The maneuver is performed when an overshoot is imminent and cannot be corrected with a normal displacement roll. Much more aggressive than a normal displacement roll, the maneuver begins by rolling slightly toward the direction of the defender's break, and then pulling up sharply. At roughly 30 degrees from the horizon, the pilot begins the barrel roll away from the defender's break, applying more elevator pressure than roll. When inverted, the pilot then uses the assistance provided by gravity combined with rudder control to bring the fuselages of both aircraft into alignment. As the nose passes through the horizon, the pilot will then align the lift vector ahead of the defender, to bring the fighter back into the correct geometric plane, inside of the defender's turn.
The success of a barrel roll attack depends greatly on the aircraft's ability to zoom climb. As the attacker is coming down, the defender may counter by pulling up into a barrel roll, resulting in a rolling scissors.
In popular culture 
Nintendo 64 
The "barrel roll" (actually an aileron roll) was a common maneuver in the Nintendo 64 game, Star Fox 64. The phrase "Do a barrel roll!" was occasionally uttered by the character Peppy Hare throughout the game's various levels. Because of the large overuse of this phrase, it soon became a popular internet meme, and is constantly seen on sites such as 4chan and Reddit.

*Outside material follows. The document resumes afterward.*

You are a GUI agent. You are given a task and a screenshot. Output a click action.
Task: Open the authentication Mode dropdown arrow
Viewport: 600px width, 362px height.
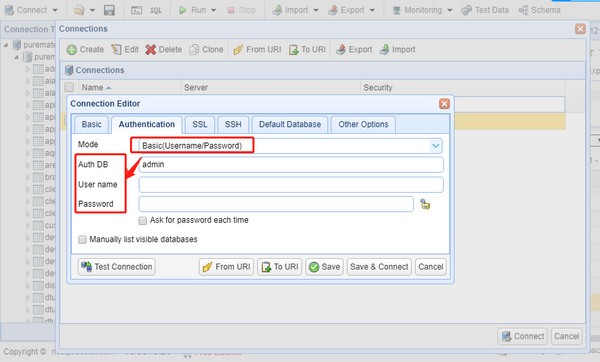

The entire Google search page will spin when "do a barrel roll" is entered into the search box. The effect was created by a Google software engineer with the primary goal of entertaining users while showcasing the power of CSS3, a presentation feature of modern browsers. It, too, has become an internet meme of sorts.
See also 
- "Barrel Roll". Full Deflection:Aerobatic website.
- "P1 appears at Farnborough: Surprise Missed by Crowds", Manchester Guardian, 6 September 1955, p. 1.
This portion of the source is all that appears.